A media escalera del Antiguo Palacio del Ayuntamiento, Mancera Espinosa, dijo con voz orgullosa:
“El reconocimiento del gobierno de la ciudad al Cuerpo de Bomberos no se escatima. Ustedes no tienen que estar en las calles para señalar las necesidades que aquí yo tengo la obligación de escuchar”.
El mandatario capitalino dijo que instruyó a la Secretaría de Finanzas a hacer “un esfuerzo extraordinario” para la distribución de ese presupuesto y hacer que las demandas de los bomberos “no se vayan a ver a cuándo, que no se vayan al próximo año”.
También le ordenó considerar en el proyecto de presupuesto del 2016 el mejoramiento “sustancial” de las condiciones de trabajo de en la corporación.

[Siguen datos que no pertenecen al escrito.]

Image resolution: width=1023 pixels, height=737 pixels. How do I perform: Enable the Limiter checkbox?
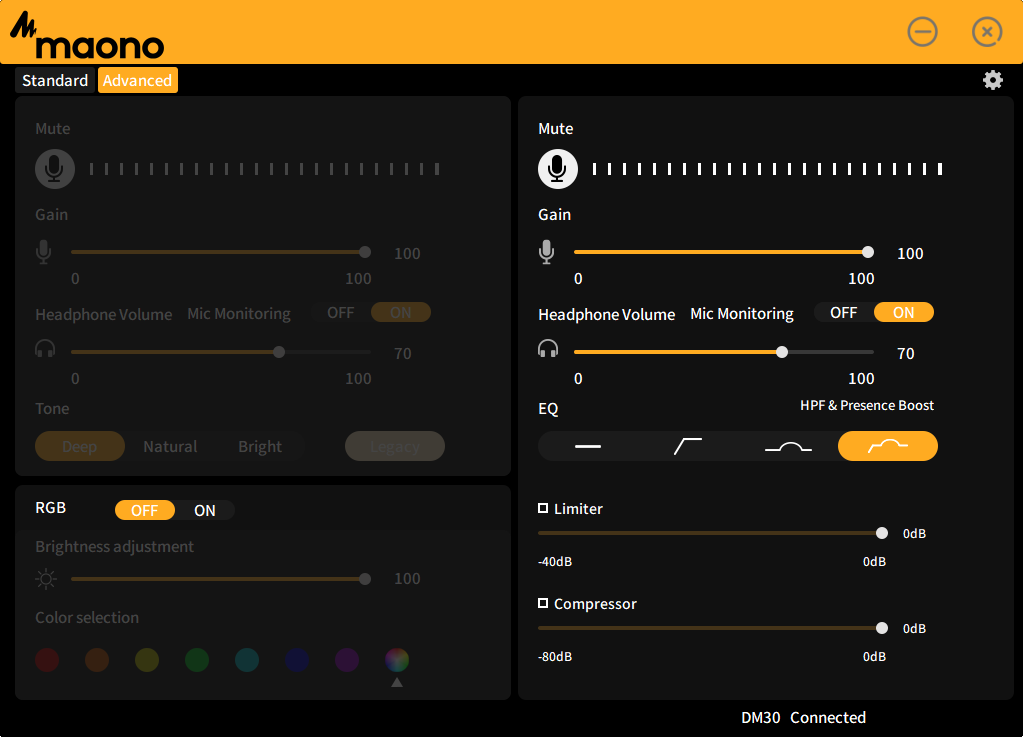coord(543,508)

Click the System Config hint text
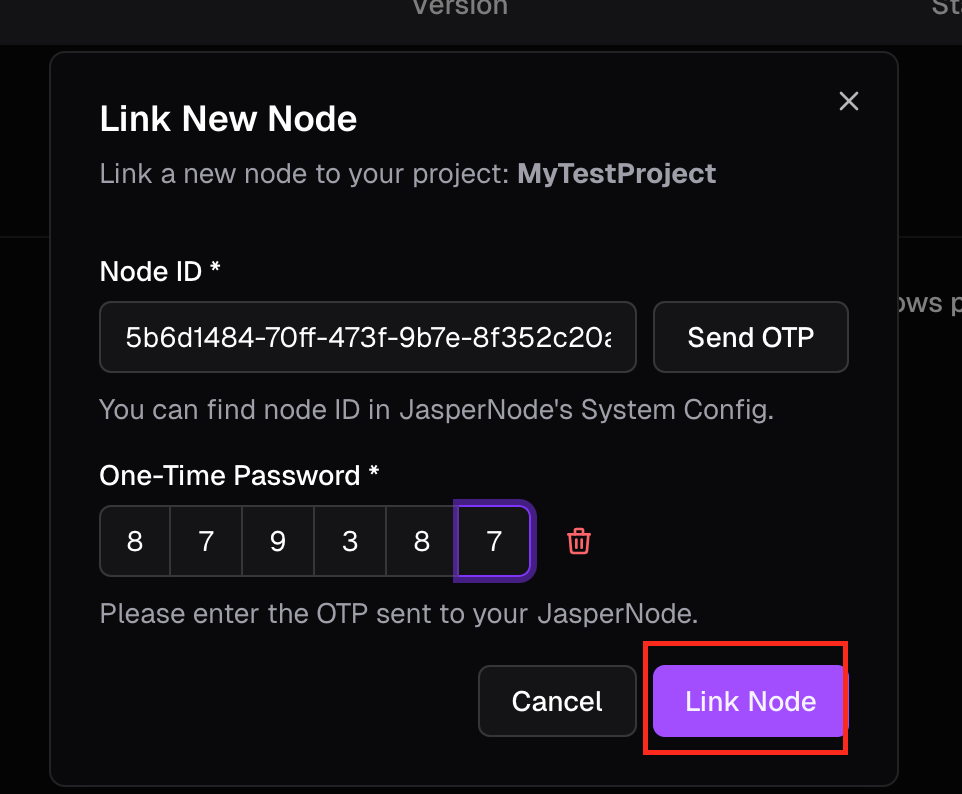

Mancera Espinosa reconoció que al iniciar su administración encontró que los bomberos trabajaban con equipos caducos. Luego los calificó como “una prioridad” para el gobierno de la ciudad. Por ello, dijo, hará “una disposición inmediata”, con base en los requisitos y tiempos legales de licitación para la compra de equipos de protección personal, vehículos y equipamiento especializado.
En el encuentro con Mancera, los bomberos estuvieron representados por el secretario general del sindicato, Ismael Figueroa. Se trata del líder que ha sido severamente cuestionado y acusado de actos de corrupción por un grupo de bomberos que, debido a esas denuncias, fueron despedidos y luego reinstalados en la base de la Central de Abasto, donde sufrieron agresiones de sus propios compañeros, como lo ha documentado Apro.
Al término del mensaje del jefe de Gobierno, Figueroa destacó que entre los compromisos firmados por el mandatario está el apoyo para que el Cuerpo de Bomberos pueda acceder a recursos “autogenerados”, por ejemplo, a través de la capacitación de brigadas de protección civil.
Raúl Esquivel, director del Cuerpo de Bomberos, presumió que en más de 35 años de operación en la ciudad no ha muerto ningún elemento en un incendio. “No tenemos bajas, hay lastimados, que se caen, pero no pierden la vida”, dijo.
Agregó que en lo que va del año hasta esta mañana se han atendido 31 mil 200 servicios. En el 2014 fueron un total de 61 mil.
La “fórmula” repetida
Hace justo dos años, el 25 de junio del 2013, el Sindicato de Bomberos, representado por Ismael Figueroa, presionó al GDF con una movilización desde la estación central en La Viga hasta el Zócalo capitalino con unos 800 bomberos. Las demandas eran las mismas que las de ahora. El amago de la huelga, también.
Entonces, como hoy, la fórmula rindió frutos pues la Oficialía Mayor del gobierno de la ciudad –entonces a cargo de Édgar Armando González Rojas, actualmente inhabilitado por acusaciones de corrupción–, se comprometió a adquirir equipo para los mil 400 elementos de la institución. Con esa respuesta, la huelga quedó conjurada.
El acuerdo de entonces incluyó la adquisición de herramientas y una visita a las instalaciones del Cuerpo de Bomberos para convenir la realización de labores de mantenimiento.